Carlos Bolsonaro (PL) culpou o tenente-coronel Mauro Cid pela condenação de seu pai, o ex-presidente Jair Bolsonaro (PL), no Supremo Tribunal Federal (STF). Atualmente vereador no Rio de Janeiro, Carlos deve lançar candidatura para o Senado em Santa Catarina no ano que vem.
“Parabéns pelo que fez na história brasileira, Mauro Cid!”, escreveu Carlos em seu perfil na rede social X.
De acordo com a colunista Andréia Sadi, do g1, aliados de Mauro Cid discordam de Carlos e alegam que “quem colocou todo mundo nessa confusão foi Bolsonaro”. Segundo esses interlocutores, o ex-ajudante de ordens “relutou muito” a fazer a delação premiada, pois sempre teve e segue tendo admiração por Bolsonaro.

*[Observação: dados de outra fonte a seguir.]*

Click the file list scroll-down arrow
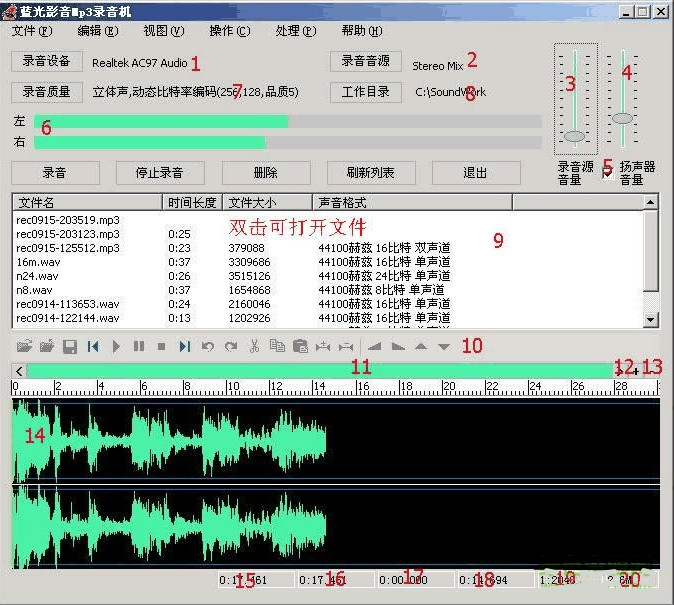 pyautogui.click(x=651, y=319)
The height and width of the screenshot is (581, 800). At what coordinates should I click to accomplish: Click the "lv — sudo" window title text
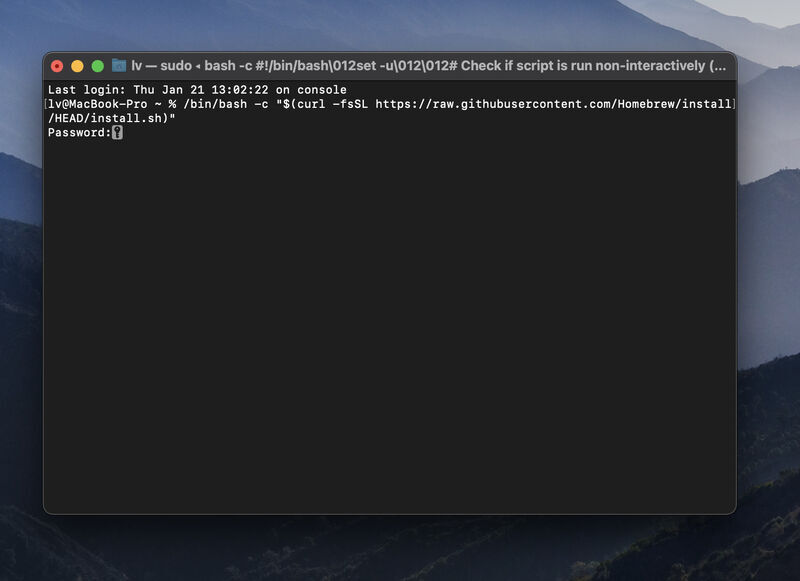click(x=161, y=66)
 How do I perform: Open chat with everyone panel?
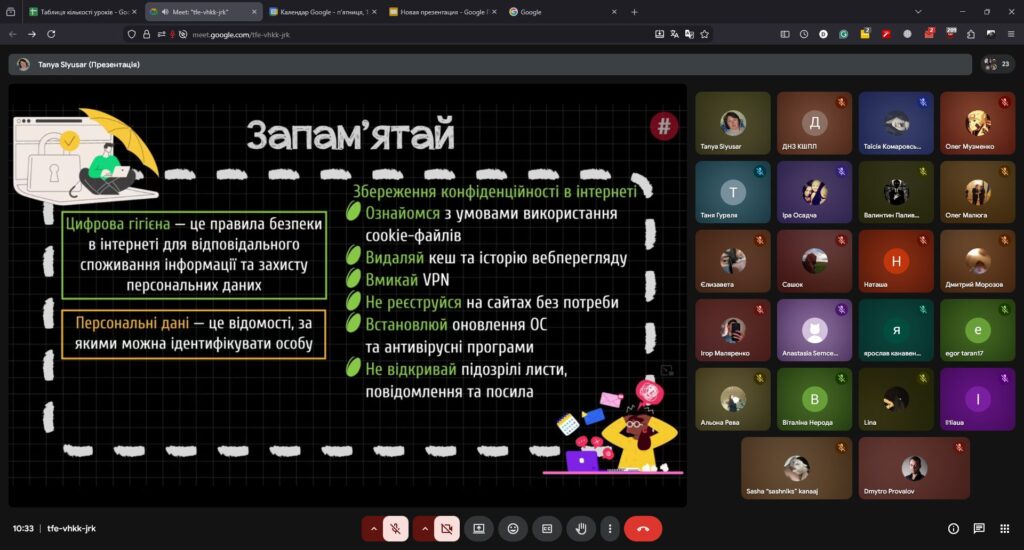979,528
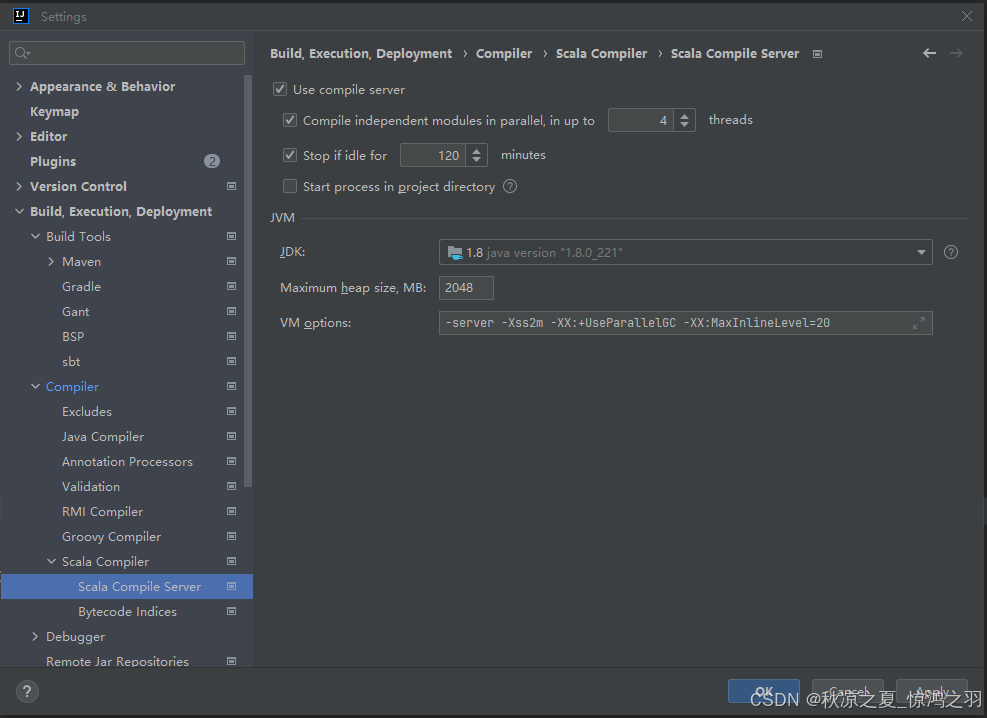Viewport: 987px width, 718px height.
Task: Expand the Maven tree node
Action: (x=52, y=261)
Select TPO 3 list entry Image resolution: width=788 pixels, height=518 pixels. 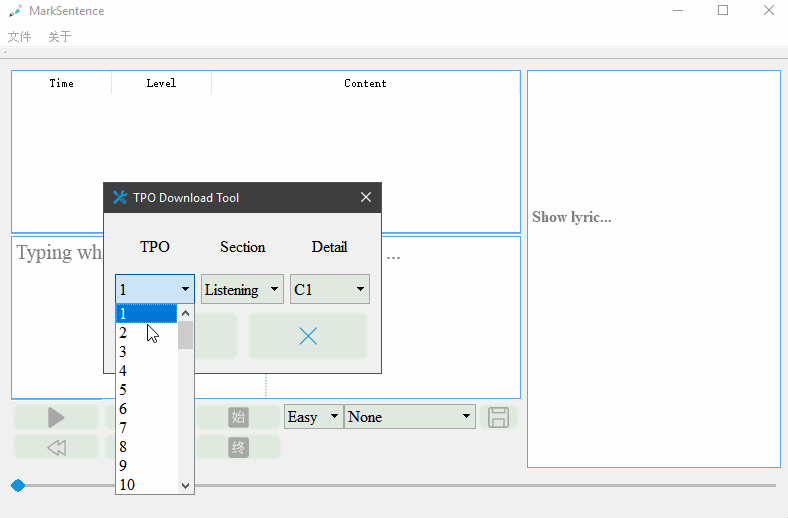pos(147,352)
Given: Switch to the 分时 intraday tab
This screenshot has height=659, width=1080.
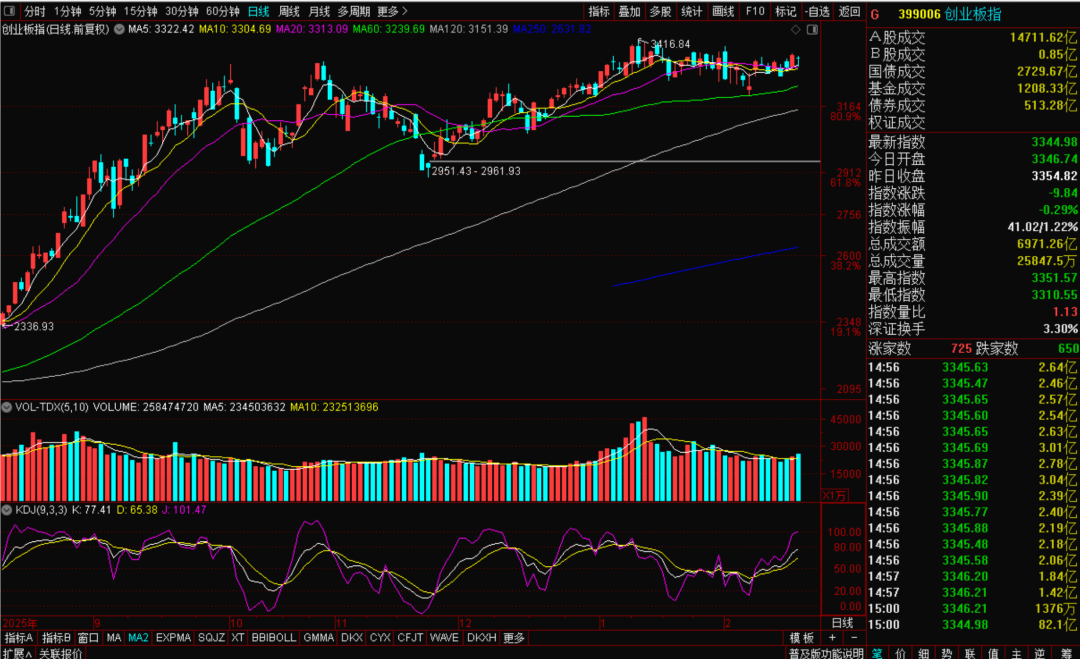Looking at the screenshot, I should click(35, 11).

Mauro Cid foi o delator da trama golpista e fez parte do núcleo crucial julgado pela tentativa de golpe de Estado para manter Bolsonaro no poder. Tenente-coronel do Exército, ele foi ajudante de ordens do então presidente Jair Bolsonaro e um dos seus principais homens de confiança.
Veja o post de Carlos Bolsonaro
– Parabéns pelo que fez na história brasileira, Mauro Cid!
— Carlos Bolsonaro (@CarlosBolsonaro) September 12, 2025
Condenação de Bolsonaro
A Primeira condenou Jair Bolsonaro (PL) e os outros sete réus acusados pela Procuradoria-Geral da República (PGR) na trama golpista. O ex-presidente terá pena de 27 anos e três meses de prisão, em regime inicialmente fechado.
Bolsonaro e os outros sete réus foram condenados por cinco crimes: organização criminosa, tentativa de abolição violenta de Estado Democrático de Direito, golpe de Estado, dano ao patrimônio público e deterioração de patrimônio tombado. A menor pena foi de Mauro Cid, que firmou acordo de delação premiada e teve a pena de dois anos.
O início do cumprimento de pena não será imediato. Primeiro, é preciso que seja publicado o acórdão da decisão, documento que resume o resultado do julgamento e dos votos dos ministros. Após a publicação, as defesas dos réus podem apresentar os chamados embargos de declaração, recursos que buscam esclarecer pontos ou detalhes da decisão. Somente após a análise desses embargos é que os réus podem ser alvos de mandados de prisão para o início do cumprimento da pena.